### EXERCISE REQUIREMENTS
1 - Retype everything in the column on reader reactions from "The upshot: I" down to "Masculinity 101 miserably.".
2 - Extend the column on reader reactions, picking up after its final paragraph.

### TEXT SHOWN
The upshot: I was accused of racism. “This is the most racist article,” one reader wrote. “You refer to a southern white woman and white men with such hate for them and their rights to speak!”
Another reader wrote on Twitter: “You seem to miss that the newest SCOTUS member can’t define a woman because she’s not a biologist. And yet these are the people we should trust to make sound legal decisions on this matter.”
Josh Hawley’s masculinity is not to be disparaged. Of course, I had fun with the video of the Republican senator from Missouri sprinting out of the Capitol during the Jan. 6 uprising after he had pumped his fist in solidarity with the rioters earlier in the day.
For a guy who’s made machismo his brand—he’s now peddling his book “Manhood: The Masculine Virtues America Needs”—I opined that Hawley was failing Masculinity 101 miserably.
“I have noticed that you have a problem with White men,” a reader quipped. “What is your problem?” Another reader wrote, “I almost want to share this article because it is so horrible. You should be fired.”
But apparently female readers were giggling. One typical response: “Your article about Hawley was terrific. I detest that little weasel & all he stands for.”
Outrage over my lack of outrage that the Dobbs decision was leaked. I thought the outrage over the leaked opinion was a sideshow, considering how Dobbs is depriving women of their autonomy over their bodies. Some readers—men in particular, it seems—differed with my view and gave me a tongue lashing.
One wrote: “Sorry you misunderstood the point and the threat to our democracy. Thirty-three years into my legal career I am still shocked when I read articles that are so far off the mark and threaten our democracy in this manner.”
“Your column on the SCOTUS draft opinion reversing Roe v Wade is nothing but liberal drivel,” was one typical hostile response I received.
A number of readers suggested that I was unworthy of my job: “With work like this i think you belown [sic] at the national enquirer...not bloomberg. pathetic rant … not helpful and extremely unbecoming.”
Another reader emailed me a photo of a fetus, along with this comment: “Your article is so silly … you can’t even call an abortionist an abortionist … you really have no credibility and normal people regardless of party are troubled by the leak. also what is a ‘safe’abortion? have you considered whether it is safe for the baby?”
But female readers seem to be largely on my side. “They leaked info about the Affordable Care Act opinion too, and nobody got their panties in a twist then,” one wrote.

### SOURCE MATERIAL
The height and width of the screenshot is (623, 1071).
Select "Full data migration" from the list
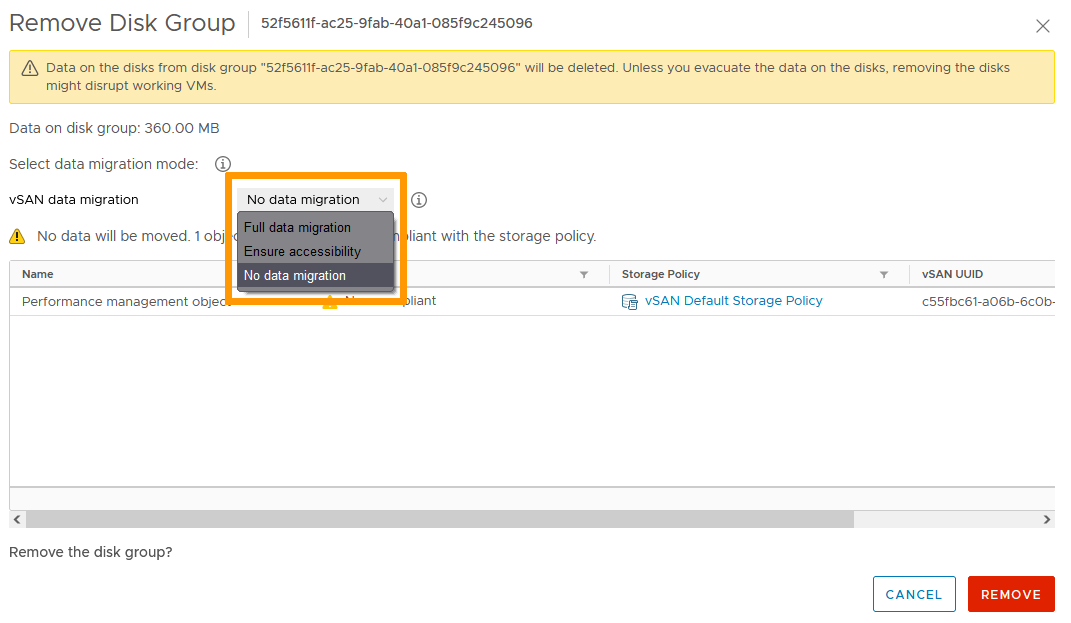coord(297,227)
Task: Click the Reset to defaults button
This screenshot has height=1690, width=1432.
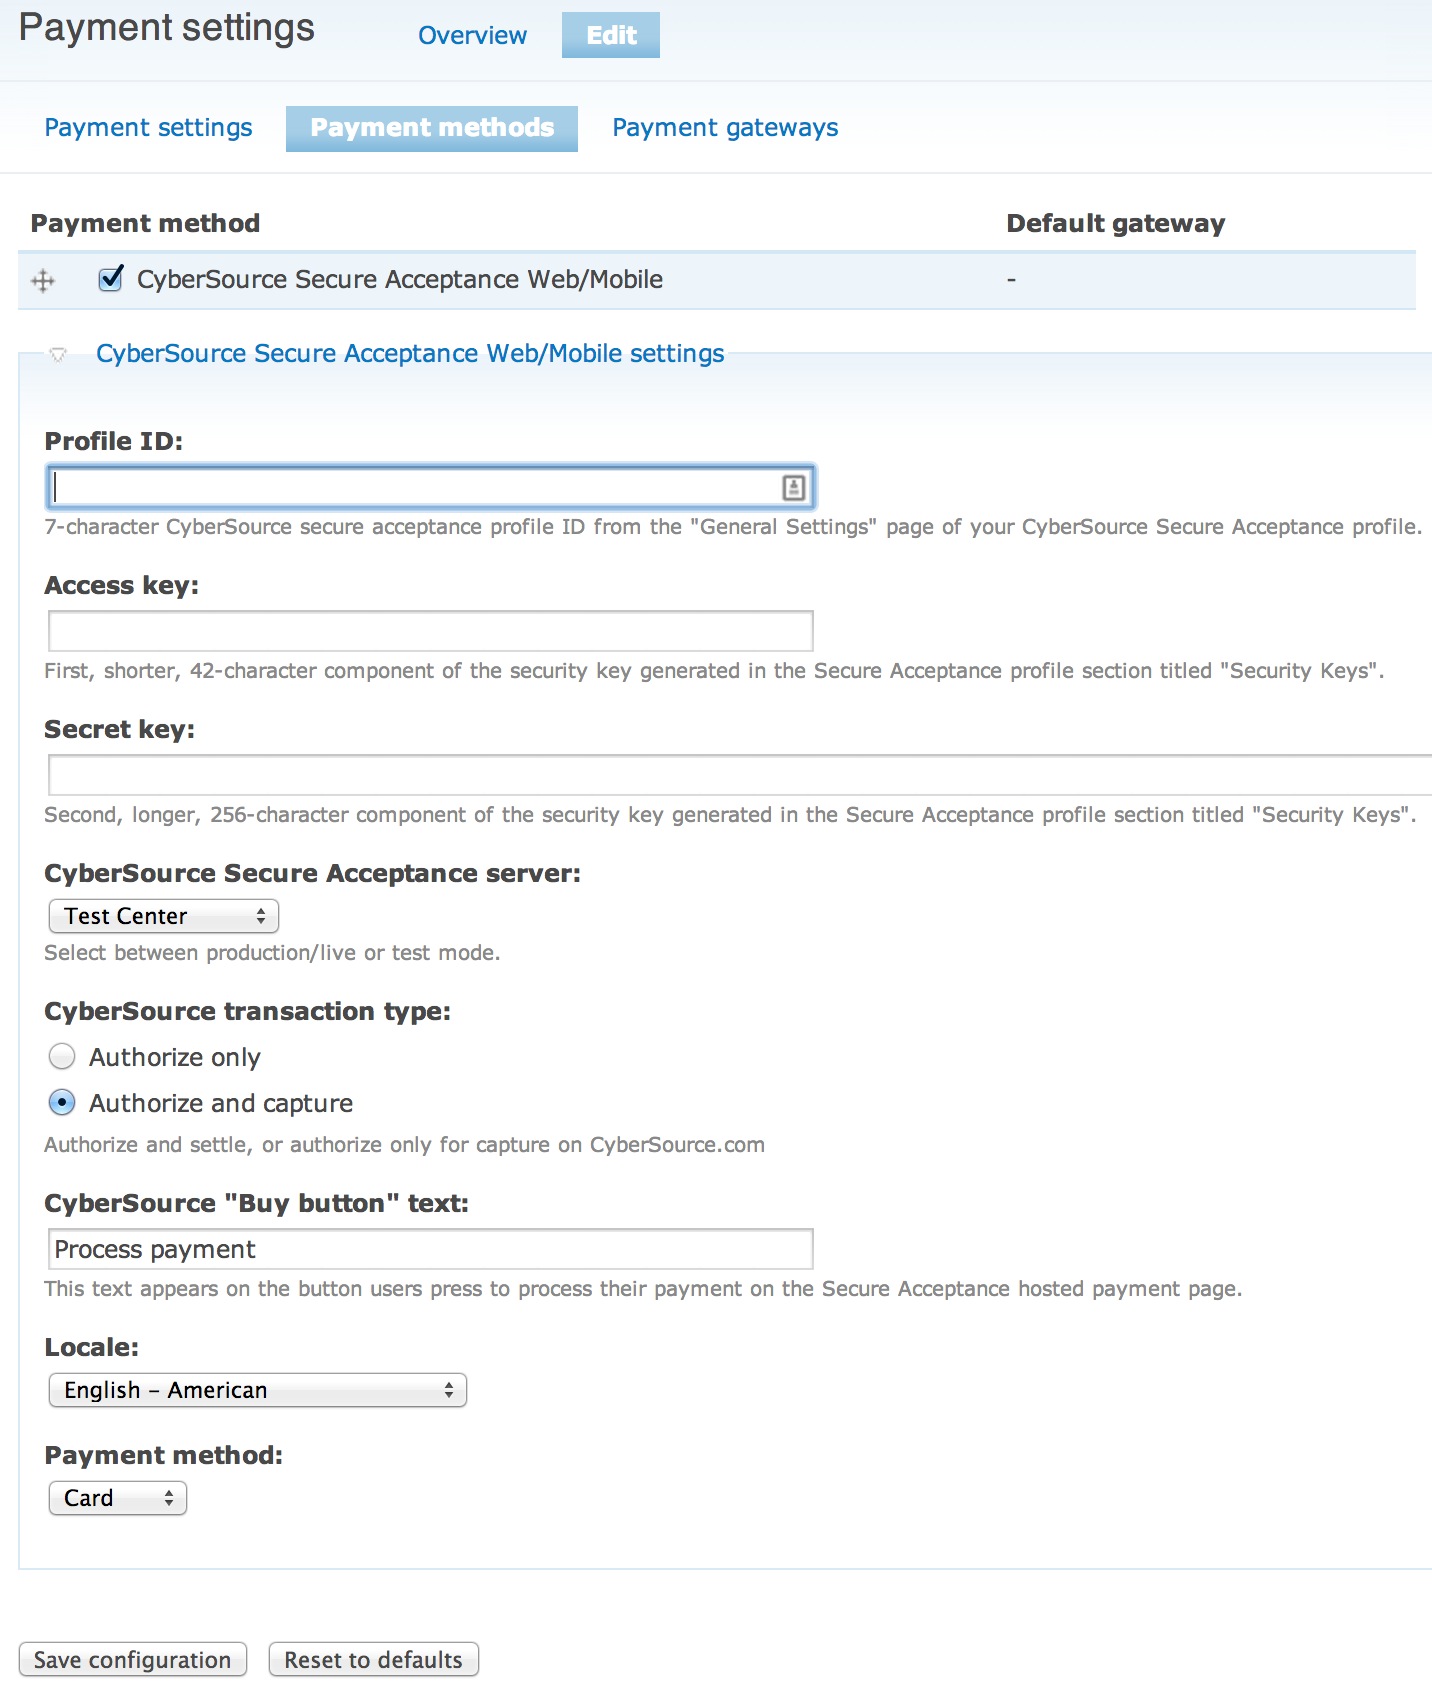Action: pyautogui.click(x=373, y=1659)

### RESPONSES PER TASK
1 -
The upshot: I was accused of racism. “This is the most racist article,” one reader wrote. “You refer to a southern white woman and white men with such hate for them and their rights to speak!”
Another reader wrote on Twitter: “You seem to miss that the newest SCOTUS member can’t define a woman because she’s not a biologist. And yet these are the people we should trust to make sound legal decisions on this matter.”
Josh Hawley’s masculinity is not to be disparaged. Of course, I had fun with the video of the Republican senator from Missouri sprinting out of the Capitol during the Jan. 6 uprising after he had pumped his fist in solidarity with the rioters earlier in the day.
For a guy who’s made machismo his brand—he’s now peddling his book “Manhood: The Masculine Virtues America Needs”—I opined that Hawley was failing Masculinity 101 miserably.

2 -
Stop picking on Jones Day and Steve Brogan, you ignornamus! Granted, I did ask whether Jones Day is the most evil law firm on the planet. But contrary to rumors, I have no personal beef with Jones Day or its dear leader.
Yet some folks take my critique of the firm quite personally. “The notion that you have any clue about Brogan’s decision making process is real chutzpah,” one former Jones Day partner wrote about the anointment of Greg Shumaker—whom I called a Mini-Me of Brogan—as the next leader.
“But someone is apparently willing to pay you for this stuff ... To assume that because the guy is not black or female the decision must have been based on something other than the merits is, to be polite, not rational.”
Perhaps I shouldn’t be so blunt about my sisters? My column on how Asian American female lawyers are the last to benefit from diversity initiatives in business development hit home for many in that group.
But a few took issue with the headline “Asian American Women are the Losers in Big Law,” which some feared stigmatizes Asian American female lawyers as failures.
From an Asian American law student: “I too feel like others are deciding whether I am ‘sweet and docile’ or simply a ‘Dragon Lady.’ Why can’t I be a sweet Dragon Lady? It’s not that oxymoronic.”
Maybe readers like their buttons pushed. I often get lengthy comments about how I’m wrong, offensive, stupid—the works. But just when I think I’ve lost a reader, I get a nice surprise.
One person who vehemently disagreed with my opinion that Justice Samuel Alito was egregiously partisan in Dobbs ended his email, “I enjoy reading your columns. Keep up the good work.” Go figure.
Keep those unfiltered comments flowing in the new year. They make my day. Really.